My deja vu moment came moments after a visit to the airplane lou where I observed my own weathered skin from years of sun exposure including the most recent trip in an open convertible where the hot desert sun beat on my skin, adding more aging spots which will someday tell a long story, or a series of them, just like the silver-haired neighbor to my right.
Although I was probably close to 30 years her junior, I felt as if this woman, whose coiled sleeping body next to me, was a kindred spirit somehow, despite the fact that we had yet to exchange a word.
Part of the desert trip included exploring rock ruins, flora and engravings, the latter of which told some of our ancestor's stories during a time that not only knew no computer, but knew no pen, paper or even a primitive chalkboard. I couldn't get enough of the hot Utah sun largely because the sun had become such a foreign oddity as I had somehow become more accustomised to hanging out with words on a screen as Google's Chrome churns them out tab after tab.
Despite the fact that I had "inked" my face up with pure white zink from Australia, the sun took its toll, not just on my face but on every inch of my body except for the six inches which were covered by scarves and shawls.
In the mirror that afternoon, seeing the weathered results of miles of sun and wind, brought back a memory of my South African host sister and I basking in the African sun as teenagers one hot summer afternoon in Durban. We were coated with baby oil as were our neighbors and their neighbors and so on. My host mother would bring out iced tea (roibos) with mint on the hour to make sure we were hydrated and their rotweiler would bark every time she opened the door. White as snow, she came out glaring through the sun to find us spread out on the grass in her 1950s-style apron with printed pansies in oranges and reds. She would shudder as my grandfather would at the amount of time we spent unprotected under the far too close to the equator sky. Like our neighbors, and their neighbors and so on.
As the memories flooded my head, I looked back at my silver-haired friend, who opened one eye on this occasion, just enough to add a small but tired smile as a way to acknowledge my gaze. At the end of the flight, we exchanged one short sentence as we all queued up like cattle waiting our turn to exit the plane.
I felt so connected to this woman I knew nothing about for some reason and yet......an older short, silver-haired Asian woman with gold earrings next to an American auburn haired, blue eyed woman nearly half her age and yet the almost silent exchange was as if.....as if, we had met before in a far away place, in a previous life, at a time when time had no meaning.
When time has no meaning, aging has no meaning. Later, I read an excerpt called Late Ripeness by Czeslaw Milosz that went something like this:
like ships, together with their sorrow.
And the countries, cities, gardens, the bays of seas
assigned to my brush came closer,
ready now to be described better than they were before.

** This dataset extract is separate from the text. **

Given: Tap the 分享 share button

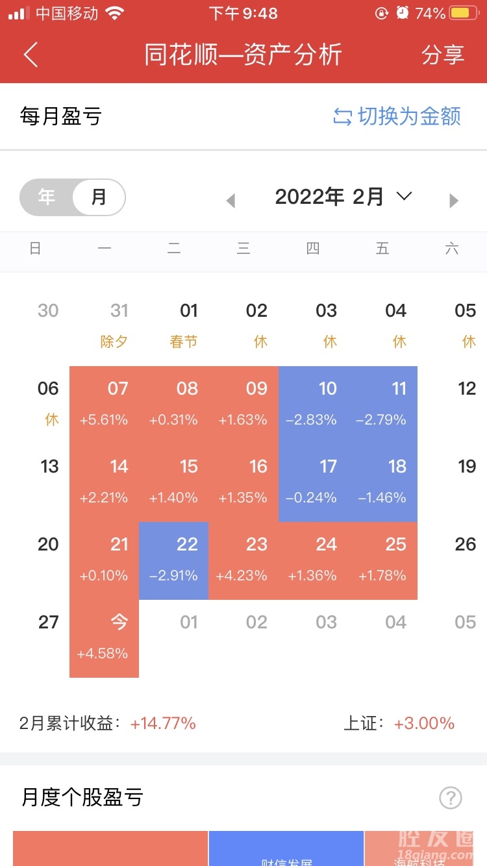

It made me think of her, the woman whose name I never learned, nor whose origin I will ever know. Yet when time has no meaning and aging has no meaning, I understand how things in an aging mind might just be ready to describe things better than they were before, and as the brush does in fact come closer, we also appreciate the preciousness of the journey we're on, have more gratitude for what we are becoming and who we encounter along the way.

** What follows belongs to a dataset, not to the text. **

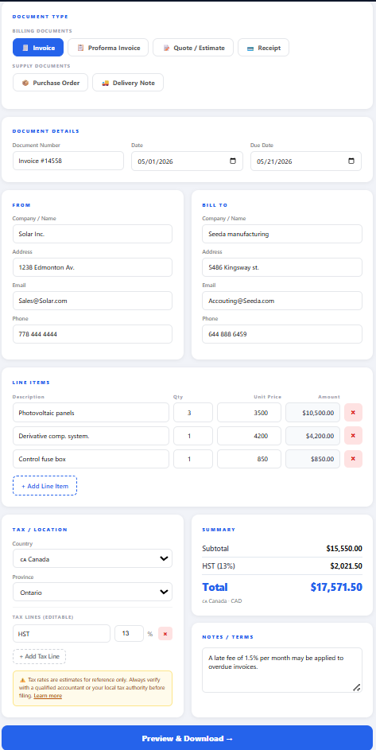
Task: Select the Quote / Estimate option
Action: pyautogui.click(x=193, y=48)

We also become okay with the silence that blesses us along the way. Just when we think the silence is a "negative" as it reminds us that we are in fact getting older, we realize that it is in fact a gift, the biggest gift we'll ever receive in our lifetimes, for when we live our lives from this place, we are more open, more vulnerable, more authentic and more pure. How appropriate to end with one of my favorite quotes: "The whole world surrenders to a quiet mind."